Stored data:
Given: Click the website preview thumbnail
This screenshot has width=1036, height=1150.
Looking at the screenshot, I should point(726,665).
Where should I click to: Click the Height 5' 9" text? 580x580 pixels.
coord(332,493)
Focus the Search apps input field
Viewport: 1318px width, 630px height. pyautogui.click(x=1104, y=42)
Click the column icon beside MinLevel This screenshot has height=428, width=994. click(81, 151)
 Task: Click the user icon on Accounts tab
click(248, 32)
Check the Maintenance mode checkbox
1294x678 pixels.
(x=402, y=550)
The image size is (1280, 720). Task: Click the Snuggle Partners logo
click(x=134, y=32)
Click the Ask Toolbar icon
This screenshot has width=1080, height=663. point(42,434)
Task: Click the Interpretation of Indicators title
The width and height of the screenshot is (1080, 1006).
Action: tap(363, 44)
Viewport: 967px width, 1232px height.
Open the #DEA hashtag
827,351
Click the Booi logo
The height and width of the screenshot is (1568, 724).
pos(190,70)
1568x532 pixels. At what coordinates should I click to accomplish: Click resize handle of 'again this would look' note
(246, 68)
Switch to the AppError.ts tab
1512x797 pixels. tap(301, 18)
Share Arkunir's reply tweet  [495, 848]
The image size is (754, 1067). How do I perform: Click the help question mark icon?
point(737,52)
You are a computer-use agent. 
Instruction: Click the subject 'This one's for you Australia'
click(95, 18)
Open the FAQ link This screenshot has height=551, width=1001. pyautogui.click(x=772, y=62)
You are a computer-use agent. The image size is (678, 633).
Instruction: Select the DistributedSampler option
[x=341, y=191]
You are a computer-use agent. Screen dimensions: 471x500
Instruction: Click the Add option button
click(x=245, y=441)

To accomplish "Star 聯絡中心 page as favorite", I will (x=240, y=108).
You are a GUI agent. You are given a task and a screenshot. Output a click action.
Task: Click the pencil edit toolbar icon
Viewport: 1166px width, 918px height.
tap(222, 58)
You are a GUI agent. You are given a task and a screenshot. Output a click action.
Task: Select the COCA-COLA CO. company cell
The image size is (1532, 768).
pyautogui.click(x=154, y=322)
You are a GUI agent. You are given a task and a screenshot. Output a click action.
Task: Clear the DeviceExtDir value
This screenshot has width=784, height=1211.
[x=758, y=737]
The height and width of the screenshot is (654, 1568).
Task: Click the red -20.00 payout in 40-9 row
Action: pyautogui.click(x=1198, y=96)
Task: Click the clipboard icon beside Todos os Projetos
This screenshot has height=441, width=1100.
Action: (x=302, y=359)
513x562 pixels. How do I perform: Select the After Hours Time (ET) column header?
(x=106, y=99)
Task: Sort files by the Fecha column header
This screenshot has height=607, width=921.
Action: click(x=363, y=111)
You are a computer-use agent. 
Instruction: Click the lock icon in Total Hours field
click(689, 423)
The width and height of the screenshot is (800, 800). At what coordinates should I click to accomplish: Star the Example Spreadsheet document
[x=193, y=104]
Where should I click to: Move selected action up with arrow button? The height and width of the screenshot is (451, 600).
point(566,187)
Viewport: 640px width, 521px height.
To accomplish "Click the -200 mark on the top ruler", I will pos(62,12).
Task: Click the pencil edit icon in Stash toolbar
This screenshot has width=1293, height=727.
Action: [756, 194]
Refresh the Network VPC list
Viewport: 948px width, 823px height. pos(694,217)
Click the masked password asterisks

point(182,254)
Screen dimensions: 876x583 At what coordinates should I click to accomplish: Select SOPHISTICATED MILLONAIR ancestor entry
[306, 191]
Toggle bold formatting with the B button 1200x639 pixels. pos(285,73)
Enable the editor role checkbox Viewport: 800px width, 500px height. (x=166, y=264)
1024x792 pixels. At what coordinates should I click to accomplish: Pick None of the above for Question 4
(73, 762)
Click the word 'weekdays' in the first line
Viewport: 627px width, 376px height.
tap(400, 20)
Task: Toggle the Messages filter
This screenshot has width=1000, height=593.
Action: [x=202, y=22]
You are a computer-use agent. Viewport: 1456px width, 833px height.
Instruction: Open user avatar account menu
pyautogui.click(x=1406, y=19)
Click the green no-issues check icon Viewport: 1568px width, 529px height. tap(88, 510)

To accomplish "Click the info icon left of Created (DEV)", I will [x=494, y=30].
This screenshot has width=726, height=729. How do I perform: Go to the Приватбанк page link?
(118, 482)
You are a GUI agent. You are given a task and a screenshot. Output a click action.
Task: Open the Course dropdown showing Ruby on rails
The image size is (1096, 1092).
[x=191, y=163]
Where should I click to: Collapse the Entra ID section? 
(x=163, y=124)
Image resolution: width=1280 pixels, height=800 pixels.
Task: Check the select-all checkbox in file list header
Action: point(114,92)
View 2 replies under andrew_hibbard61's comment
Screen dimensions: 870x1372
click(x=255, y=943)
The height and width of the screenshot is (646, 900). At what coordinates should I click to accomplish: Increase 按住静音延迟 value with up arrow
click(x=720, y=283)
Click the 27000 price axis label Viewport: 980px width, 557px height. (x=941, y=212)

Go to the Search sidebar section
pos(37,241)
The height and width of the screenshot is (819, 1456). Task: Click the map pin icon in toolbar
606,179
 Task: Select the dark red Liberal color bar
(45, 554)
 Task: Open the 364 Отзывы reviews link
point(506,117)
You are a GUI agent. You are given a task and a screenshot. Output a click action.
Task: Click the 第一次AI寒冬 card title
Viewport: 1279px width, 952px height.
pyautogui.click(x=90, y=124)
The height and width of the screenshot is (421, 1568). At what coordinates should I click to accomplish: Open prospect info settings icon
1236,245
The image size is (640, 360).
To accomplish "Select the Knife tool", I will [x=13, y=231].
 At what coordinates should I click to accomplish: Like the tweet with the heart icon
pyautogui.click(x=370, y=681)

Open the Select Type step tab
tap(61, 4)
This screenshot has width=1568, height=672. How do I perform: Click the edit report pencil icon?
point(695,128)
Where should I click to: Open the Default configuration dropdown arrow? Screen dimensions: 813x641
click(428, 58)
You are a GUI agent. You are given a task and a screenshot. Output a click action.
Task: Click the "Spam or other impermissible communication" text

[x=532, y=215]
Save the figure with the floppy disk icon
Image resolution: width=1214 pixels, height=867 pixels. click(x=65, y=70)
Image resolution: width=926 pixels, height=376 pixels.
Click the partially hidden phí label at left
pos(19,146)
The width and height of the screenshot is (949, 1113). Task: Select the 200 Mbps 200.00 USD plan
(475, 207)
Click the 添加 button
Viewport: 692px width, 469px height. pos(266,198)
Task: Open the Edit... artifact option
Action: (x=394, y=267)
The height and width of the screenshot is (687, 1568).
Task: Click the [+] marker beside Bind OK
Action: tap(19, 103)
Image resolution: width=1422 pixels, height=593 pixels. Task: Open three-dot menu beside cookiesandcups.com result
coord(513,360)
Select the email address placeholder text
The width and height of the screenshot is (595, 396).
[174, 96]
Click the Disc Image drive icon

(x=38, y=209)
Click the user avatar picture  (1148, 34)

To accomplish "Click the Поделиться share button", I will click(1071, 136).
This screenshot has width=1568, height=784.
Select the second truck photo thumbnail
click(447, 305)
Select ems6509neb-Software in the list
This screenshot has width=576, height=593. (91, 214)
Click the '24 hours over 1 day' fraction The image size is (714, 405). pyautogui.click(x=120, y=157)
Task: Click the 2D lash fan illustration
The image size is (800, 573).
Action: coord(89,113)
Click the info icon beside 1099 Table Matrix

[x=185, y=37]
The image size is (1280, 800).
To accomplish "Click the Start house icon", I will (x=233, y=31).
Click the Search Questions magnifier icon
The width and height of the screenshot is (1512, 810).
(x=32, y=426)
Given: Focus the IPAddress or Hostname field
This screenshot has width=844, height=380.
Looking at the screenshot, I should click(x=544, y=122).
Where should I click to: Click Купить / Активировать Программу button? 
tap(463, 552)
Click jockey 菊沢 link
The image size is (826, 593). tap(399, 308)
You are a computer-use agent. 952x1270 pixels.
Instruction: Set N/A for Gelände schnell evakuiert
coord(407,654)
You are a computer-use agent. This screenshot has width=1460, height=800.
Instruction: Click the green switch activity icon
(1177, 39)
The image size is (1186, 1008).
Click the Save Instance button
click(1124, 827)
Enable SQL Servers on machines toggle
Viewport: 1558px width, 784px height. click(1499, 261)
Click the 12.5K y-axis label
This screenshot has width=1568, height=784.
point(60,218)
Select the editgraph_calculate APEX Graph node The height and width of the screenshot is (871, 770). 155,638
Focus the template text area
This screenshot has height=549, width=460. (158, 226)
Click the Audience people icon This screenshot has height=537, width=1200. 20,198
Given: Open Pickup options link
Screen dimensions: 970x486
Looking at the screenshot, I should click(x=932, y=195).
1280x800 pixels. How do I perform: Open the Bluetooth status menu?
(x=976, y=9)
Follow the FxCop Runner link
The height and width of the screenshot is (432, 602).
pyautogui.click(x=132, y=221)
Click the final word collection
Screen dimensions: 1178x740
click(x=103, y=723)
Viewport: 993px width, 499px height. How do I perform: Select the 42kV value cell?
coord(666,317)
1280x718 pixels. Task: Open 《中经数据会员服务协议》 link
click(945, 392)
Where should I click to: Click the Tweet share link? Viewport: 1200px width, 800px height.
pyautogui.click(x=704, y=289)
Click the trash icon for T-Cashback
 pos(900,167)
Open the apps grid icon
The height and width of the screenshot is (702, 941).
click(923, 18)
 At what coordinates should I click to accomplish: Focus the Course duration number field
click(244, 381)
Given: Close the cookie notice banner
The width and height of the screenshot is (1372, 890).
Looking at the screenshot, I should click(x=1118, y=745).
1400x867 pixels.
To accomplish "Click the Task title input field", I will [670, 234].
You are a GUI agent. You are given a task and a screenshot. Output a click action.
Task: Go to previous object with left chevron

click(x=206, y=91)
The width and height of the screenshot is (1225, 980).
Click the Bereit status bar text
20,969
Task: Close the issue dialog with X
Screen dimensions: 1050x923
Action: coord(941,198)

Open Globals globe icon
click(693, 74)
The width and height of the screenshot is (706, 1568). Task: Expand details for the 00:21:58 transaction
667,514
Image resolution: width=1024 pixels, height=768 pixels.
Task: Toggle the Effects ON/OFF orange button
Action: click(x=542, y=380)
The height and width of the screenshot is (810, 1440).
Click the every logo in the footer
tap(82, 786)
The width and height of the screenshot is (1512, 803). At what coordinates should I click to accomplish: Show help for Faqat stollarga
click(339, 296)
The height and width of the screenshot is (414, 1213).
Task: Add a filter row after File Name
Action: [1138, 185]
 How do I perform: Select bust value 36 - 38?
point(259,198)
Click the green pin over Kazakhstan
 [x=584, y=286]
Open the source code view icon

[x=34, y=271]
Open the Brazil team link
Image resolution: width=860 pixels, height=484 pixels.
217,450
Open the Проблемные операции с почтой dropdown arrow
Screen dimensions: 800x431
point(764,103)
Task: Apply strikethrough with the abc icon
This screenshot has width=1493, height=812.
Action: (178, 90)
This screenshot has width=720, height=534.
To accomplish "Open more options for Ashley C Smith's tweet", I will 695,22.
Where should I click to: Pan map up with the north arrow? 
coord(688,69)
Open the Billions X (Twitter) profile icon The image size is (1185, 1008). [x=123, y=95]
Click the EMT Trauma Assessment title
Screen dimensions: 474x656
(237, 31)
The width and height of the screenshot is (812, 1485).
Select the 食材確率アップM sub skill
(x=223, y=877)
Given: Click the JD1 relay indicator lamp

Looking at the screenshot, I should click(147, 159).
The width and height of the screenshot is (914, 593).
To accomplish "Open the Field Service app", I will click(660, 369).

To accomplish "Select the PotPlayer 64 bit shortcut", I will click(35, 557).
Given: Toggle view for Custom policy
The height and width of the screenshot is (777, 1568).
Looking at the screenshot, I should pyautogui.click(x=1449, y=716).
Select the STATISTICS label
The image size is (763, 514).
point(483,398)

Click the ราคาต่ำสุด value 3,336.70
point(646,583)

WORK REQUEST: Go through the records and show every line with the string "computer" in it.

EXERCISE RESULT:
You are a computer-use agent. 
You are a computer-use agent. The image size is (678, 633).
You are a computer-use agent. Screen dimensions: 471x500
You are a computer-use agent. 
You are a computer-use agent. Viewport: 1456px width, 833px height.
You are a computer-use agent. 952x1270 pixels.
You are a computer-use agent. This screenshot has width=1460, height=800.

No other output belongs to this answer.